The centre piece of Transport Day was the publication of the COP26 Declaration on Accelerating the Transition to 100% Zero Emissions Cars and Vans. The declaration isn’t legally binding and doesn’t form part of any international treaty, some important countries didn’t sign up, including Germany, China and the USA and nor did some major motor manufacturers including Toyota, Volkswagen and Renault-Nissan. Ford, General Motors and Jaguar Land Rover did however join a large group of national governments in pledging to end the sale of petrol and diesel vehicles in “leading markets” by 2035 and globally by 2040. This is progress but almost certainly not enough. Speaking at a CIHT Dubai seminar on 16 November to review COP, Professor Stephen Wilkinson of University of Wollongong, Dubai reminded the audience that if we wanted a decarbonized fleet on the roads by 2050, all new vehicles need by Zero Emissions at the tailpipe by around 2030.
One bright spark was the late addition to the transport day declaration of the following text, “we recognise that alongside the shift to zero emission vehicles, a sustainable future for road transport will require wider system transformation, including support for active travel, public and shared transport, as well as addressing the full value chain impacts from vehicle production, use and disposal”. This doesn’t in itself mean a great deal but does provide a platform for pushing for further action at COP 27 next year, when thanks to the introduction of a new ratchet mechanism, countries will have to revisit their decarbonisation plans and put forward new proposals for bringing emissions down yet further.
Here in the UK there is much we can and must get on with now – and it doesn’t all demand either further central government intervention or new technology to reach maturity and scale.
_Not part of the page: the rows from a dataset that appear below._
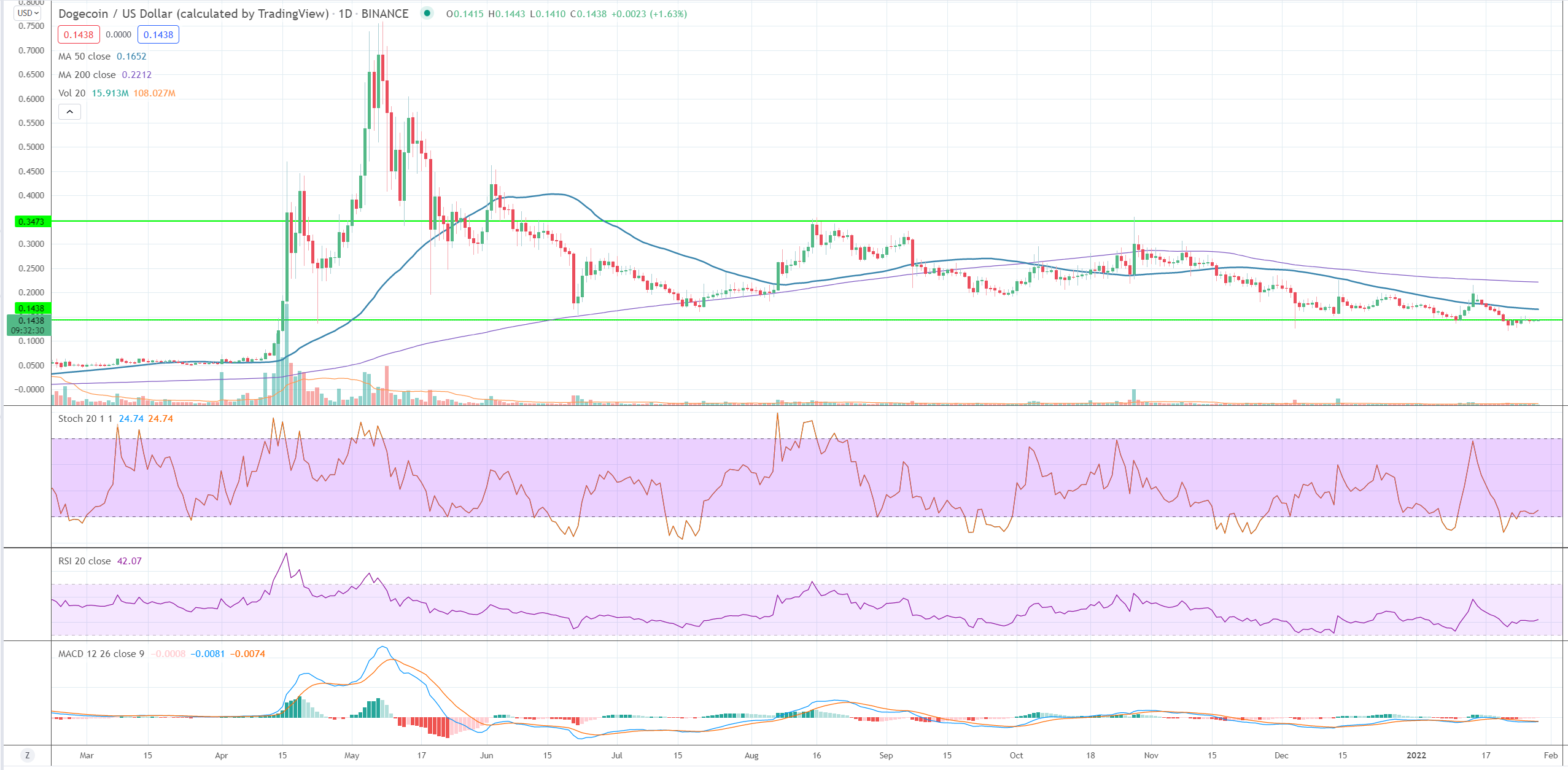
Task: Click the green market status dot
Action: coord(427,13)
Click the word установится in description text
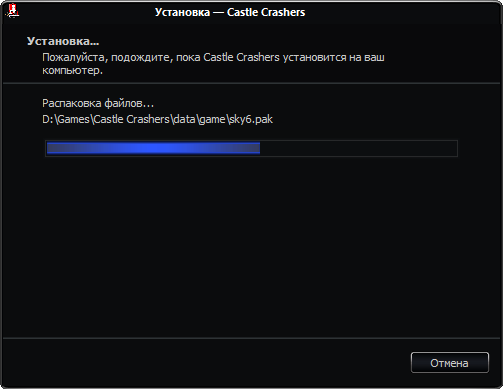This screenshot has height=389, width=503. pyautogui.click(x=314, y=58)
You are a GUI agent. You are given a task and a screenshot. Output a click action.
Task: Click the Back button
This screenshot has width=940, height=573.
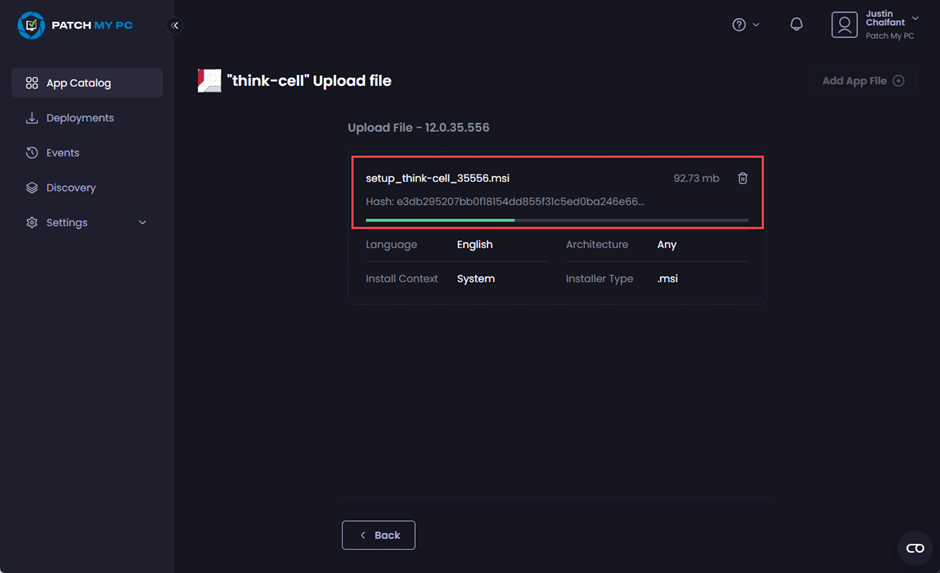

I’d like to see an intense focus on that purple wedge of demand reduction in the CCC graph above. COVID-19 has unleashed a lot of creativity in the transport profession that we need to tap into fast. At that CIHT Dubai COP 26 mentioned, several speakers talked about tactical urbanism, using flexible short term projects to experiment quickly with changes to street design or services. Adopting an agile, action orientated approach – and of course rapidly scaling up what works and has public support - seems to me a good default attitude for many in our profession over the next crucial decade.